Senator John Fetterman, a Democrat who was at the event, did something too few on his side of the aisle will do: he put country over partisan reflex and told Democrats to “drop the TDS” and back construction of a secure White House ballroom. Hearing a sitting Democrat call for practical measures to protect the presidency should be a wake-up call for every legislator who has been content to play politics while our leaders and the line of succession risk exposure. Conservatives should applaud that rare show of principle and make common cause where security is at stake.
President Trump and his allies were right to point to Saturday’s shooting as proof of the urgent need for a secure, purpose-built facility at the White House; the president invoked the incident and the architecture’s security features when arguing the case for the ballroom. For months the administration has maintained that the planned ballroom, with hardened communications, ballistic protection and other defensive features, is more than vanity—it’s a national-security necessity for containing large-scale events that bring critical officials together. This is not about décor or ego; it is about ensuring the continuity of government and the safety of Americans who serve it.
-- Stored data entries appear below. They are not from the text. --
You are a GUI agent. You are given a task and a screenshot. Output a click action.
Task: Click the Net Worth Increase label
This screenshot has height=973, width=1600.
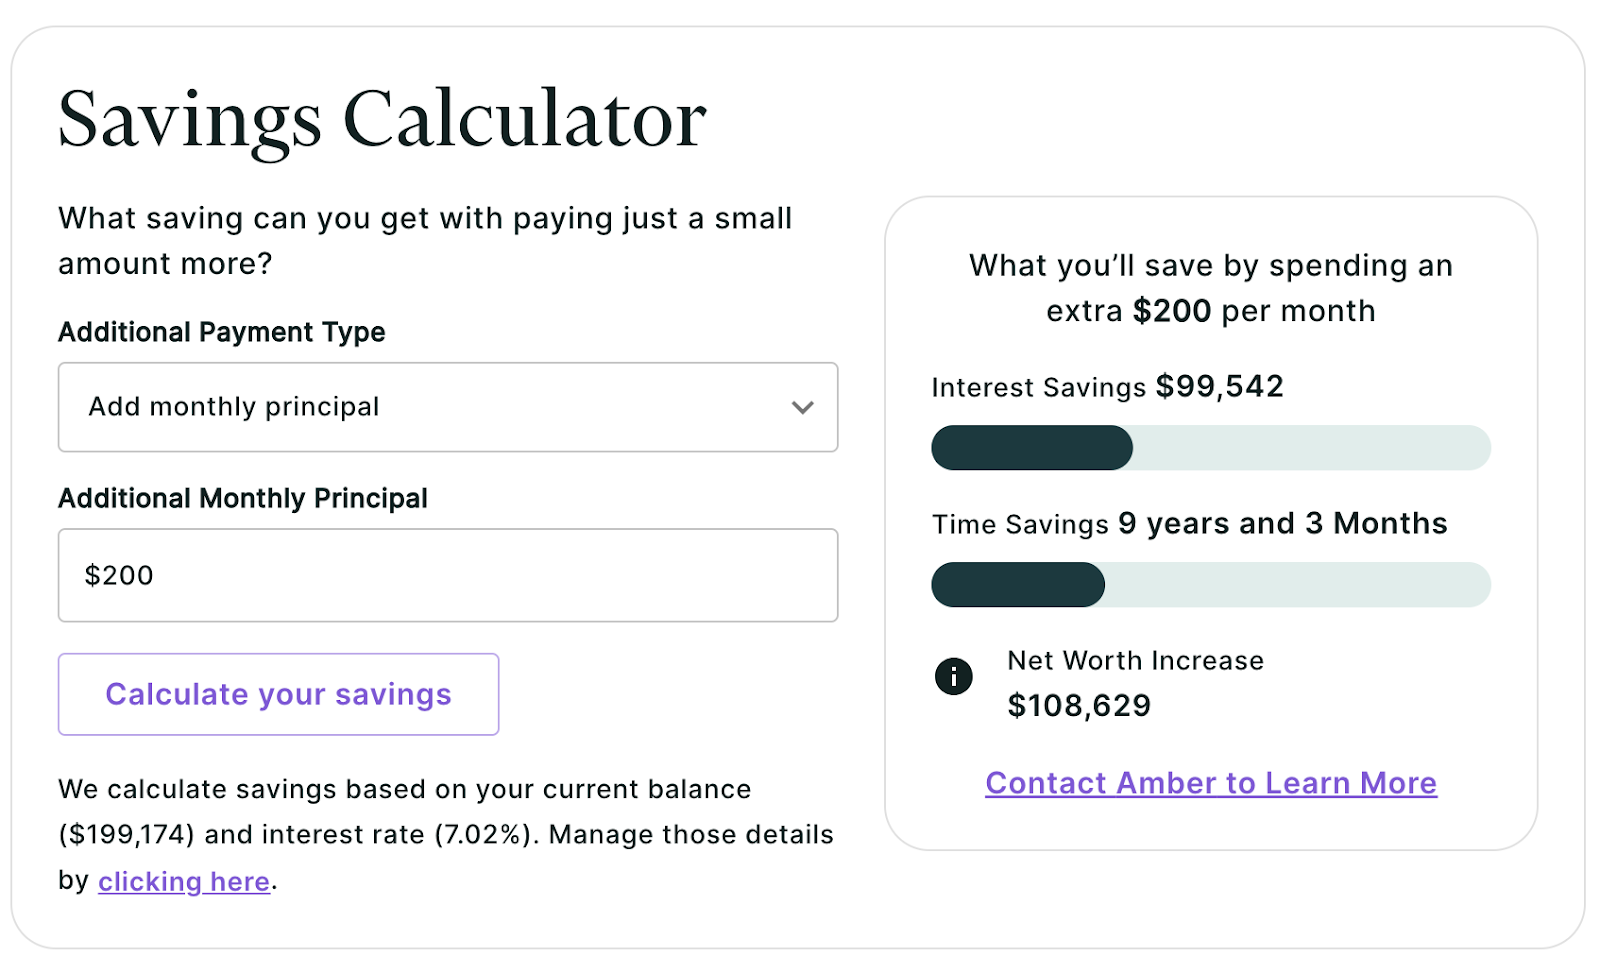coord(1135,661)
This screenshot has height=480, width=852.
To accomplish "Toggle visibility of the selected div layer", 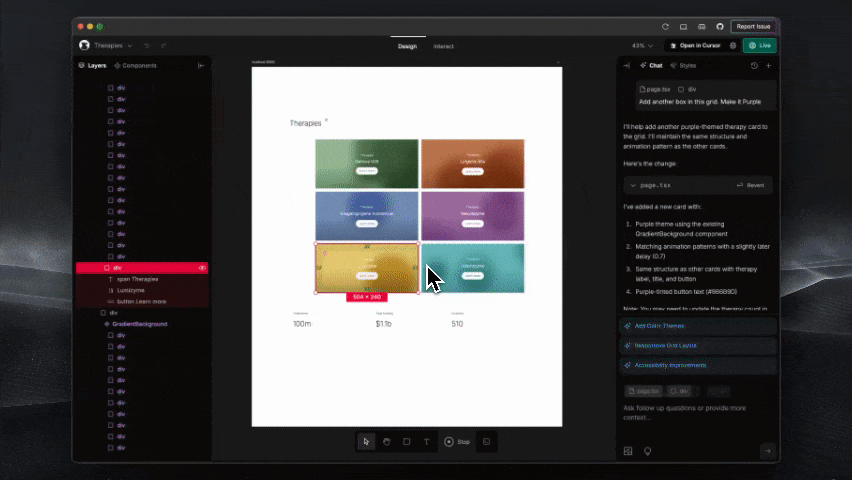I will pos(202,268).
The Justice Department made that case explicit in a filing asking the court to allow construction work to resume, arguing the dinner shooting demonstrates the project’s necessity for presidential safety and national security. That filing included sworn testimony from Secret Service leadership outlining security limits at large off-site venues and the risks posed to presidential travel and public gatherings. If preservationist lawsuits are allowed to trump clear security arguments, we are prioritizing aesthetics and ideology over the safety of the republic.
Meanwhile preservationist groups have vowed to continue legal fights against the project even after this near-tragedy, insisting process and place trump the need to protect lives and institutions. The National Trust refuses to drop its suit, forcing a slow-motion legal standoff while the country faces an elevated threat environment and winks at the fact that activists would rather litigate than legislate security. It is unseemly and dangerous that any organization would block common-sense security upgrades while lecturing the public about what is or isn’t permissible.
Congress should stop grandstanding and act—this is not a partisan stunt but a matter of protecting the presidency and the American people. Republicans are already moving to clear legal and funding hurdles, and decent Democrats like Fetterman are opening a pathway for bipartisan action; lawmakers who refuse to cooperate should be held accountable by voters who value safety over symbolism. Our elected leaders must prioritize security now, not wait for the next shooting to make the case painfully obvious.
Patriots know that protecting our leaders, our institutions, and the continuity of government is not a luxury but a duty, and the Whig-era pieties of preservationists should not be a barrier to a safer America. This country is stronger when we reject tribal drama and embrace practical steps that keep people safe, whether you sit on the right or the left. Demand that Congress act, support sensible security upgrades, and stand with those who put country above partisan theatre.